I guess I would only try to discern a bottle never opened versus one that was.

The general rule is that immediately after opening they start to slowly lose flavour, but it takes 2 - 3 years after opening until the potency loss is noticeable and you need to add more to bring the flavours level back up to the recipe amount. However, that varies with whether the whole or ground. Ground / powdered herbs don’t last as long.

Oxygen reacts with the herbs (and spices) causing their flavour loss. Ground products have more surface area to react with the oxygen, so they lose flavour faster.

From a practical POV, it doesn’t make any difference to me since I start with the recipe amount and them add more to taste anyway.
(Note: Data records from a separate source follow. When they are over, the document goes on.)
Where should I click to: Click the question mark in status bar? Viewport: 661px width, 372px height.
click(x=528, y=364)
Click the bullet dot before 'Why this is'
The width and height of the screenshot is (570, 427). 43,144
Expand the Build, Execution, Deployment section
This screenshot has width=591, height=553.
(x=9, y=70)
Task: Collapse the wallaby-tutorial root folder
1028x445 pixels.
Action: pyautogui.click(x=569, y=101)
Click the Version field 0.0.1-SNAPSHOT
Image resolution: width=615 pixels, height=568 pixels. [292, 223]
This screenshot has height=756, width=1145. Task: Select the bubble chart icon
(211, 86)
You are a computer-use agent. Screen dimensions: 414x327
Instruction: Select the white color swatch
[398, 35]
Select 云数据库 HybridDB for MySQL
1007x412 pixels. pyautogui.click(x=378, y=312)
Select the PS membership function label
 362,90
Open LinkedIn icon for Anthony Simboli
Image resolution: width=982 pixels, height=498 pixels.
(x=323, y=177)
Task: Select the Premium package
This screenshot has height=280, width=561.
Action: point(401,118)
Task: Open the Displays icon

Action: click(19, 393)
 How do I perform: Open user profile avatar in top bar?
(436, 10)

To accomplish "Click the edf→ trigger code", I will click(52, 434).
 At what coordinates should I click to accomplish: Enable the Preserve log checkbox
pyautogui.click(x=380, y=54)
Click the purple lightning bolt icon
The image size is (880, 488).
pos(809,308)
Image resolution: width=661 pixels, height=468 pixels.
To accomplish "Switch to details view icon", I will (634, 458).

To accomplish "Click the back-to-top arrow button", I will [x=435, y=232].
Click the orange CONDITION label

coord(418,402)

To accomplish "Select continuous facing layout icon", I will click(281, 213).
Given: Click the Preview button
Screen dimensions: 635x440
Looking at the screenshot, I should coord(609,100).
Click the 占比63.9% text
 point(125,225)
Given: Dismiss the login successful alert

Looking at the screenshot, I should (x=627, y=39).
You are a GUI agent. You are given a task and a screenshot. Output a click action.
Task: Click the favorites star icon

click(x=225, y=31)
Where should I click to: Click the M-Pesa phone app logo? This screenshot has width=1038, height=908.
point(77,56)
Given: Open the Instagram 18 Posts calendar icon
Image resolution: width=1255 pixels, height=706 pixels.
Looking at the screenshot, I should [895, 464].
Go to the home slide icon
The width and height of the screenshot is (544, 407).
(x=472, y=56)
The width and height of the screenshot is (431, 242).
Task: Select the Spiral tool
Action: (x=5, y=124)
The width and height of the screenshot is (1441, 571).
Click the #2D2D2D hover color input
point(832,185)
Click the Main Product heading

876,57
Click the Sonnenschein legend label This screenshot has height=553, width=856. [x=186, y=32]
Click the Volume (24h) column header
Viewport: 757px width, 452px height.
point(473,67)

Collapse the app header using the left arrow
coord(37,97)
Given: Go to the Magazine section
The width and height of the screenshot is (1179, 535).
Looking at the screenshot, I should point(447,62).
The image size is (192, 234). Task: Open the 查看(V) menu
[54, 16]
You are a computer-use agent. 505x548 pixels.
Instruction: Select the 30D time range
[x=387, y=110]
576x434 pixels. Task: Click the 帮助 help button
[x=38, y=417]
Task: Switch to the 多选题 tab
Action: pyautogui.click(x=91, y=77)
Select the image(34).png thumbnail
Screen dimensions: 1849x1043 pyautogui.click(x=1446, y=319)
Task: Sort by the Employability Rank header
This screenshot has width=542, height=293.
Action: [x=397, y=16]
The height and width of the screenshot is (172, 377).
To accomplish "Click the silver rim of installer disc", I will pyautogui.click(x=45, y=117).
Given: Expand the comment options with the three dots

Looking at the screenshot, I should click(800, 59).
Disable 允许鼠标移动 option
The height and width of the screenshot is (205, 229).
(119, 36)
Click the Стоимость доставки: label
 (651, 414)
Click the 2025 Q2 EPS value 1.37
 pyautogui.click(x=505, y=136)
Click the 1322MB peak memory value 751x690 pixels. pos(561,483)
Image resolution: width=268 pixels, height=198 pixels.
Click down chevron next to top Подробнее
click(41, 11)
Most don’t go “bad” in and of themselves (and potentially result in sickness). The only exception is if you’re in a really humid environment. We’ve lived in the tropics, approx. 90% humidity always, and we had a big issue with opened dried herbs and spices going mouldy in a few months. We kept them in the fridge.

Unopened, it depends on the container. Best is glass or metal, vacuum sealed with a foil top seal. Glass and metal don’t allow oxygen to go through the container wall. A vacuum sucks the oxygen out of the container and a foil top seal also prevents oxygen permeation.

Plastic containers always allow some degree of oxygen infiltration over time. The shelf life with plastic will vary dramatically depending on the thickness of the plastic, whether it has an oxygen barrier liner inside them (plastic soft drink bottles have this) and whether it’s top sealed and with what.

I agree with all of this, although I haven’t measured “time until you can tell the difference” myself, and would guess it varies by spice. But I would add:

Even vacuum sealed spices will lose some nuance and potency over time.
Light and heat accelerate the deterioration of flavor.

In general, it’s not a huge deal and you can just add a little more of the spice. But when my mom gave me some old spice tins that had been sitting for decades, and I sniffed them, and compared their potency to that of the bottles in my spice rack, I threw the old ones away. Yes, you could still tell it was cinnamon. But mine was SOO much punchier.

I’d agree, but it’s variable. Some are more resilient. Some you can compensate for by using a larger amount. Freshly ground spices are much better, not even close. Fresh herbs are not always much better, it depends.

Taste them. I still use some spices from my parents’ wedding gifts 60 years ago. Some are fine, some are fie if ground, some are not, and there’s o pattern I can discern.